# [Data lines]
########################################

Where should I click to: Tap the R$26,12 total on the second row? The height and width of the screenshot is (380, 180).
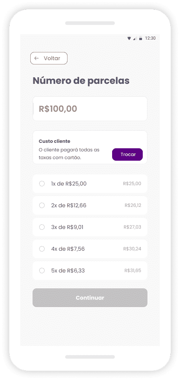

########################################

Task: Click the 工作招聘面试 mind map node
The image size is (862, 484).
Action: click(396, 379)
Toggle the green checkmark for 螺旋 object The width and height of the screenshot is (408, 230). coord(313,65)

########################################

# [Aim]
Give the stretch of material from the line containing "Task: Click the 工作招聘面试 mind map node" through the line containing "Toggle the green", both included, as a JSON list of strings, one string per line, with blank lines left out.

# [The output]
[
  "Task: Click the 工作招聘面试 mind map node",
  "The image size is (862, 484).",
  "Action: click(396, 379)",
  "Toggle the green checkmark for 螺旋 object The width and height of the screenshot is (408, 230). coord(313,65)"
]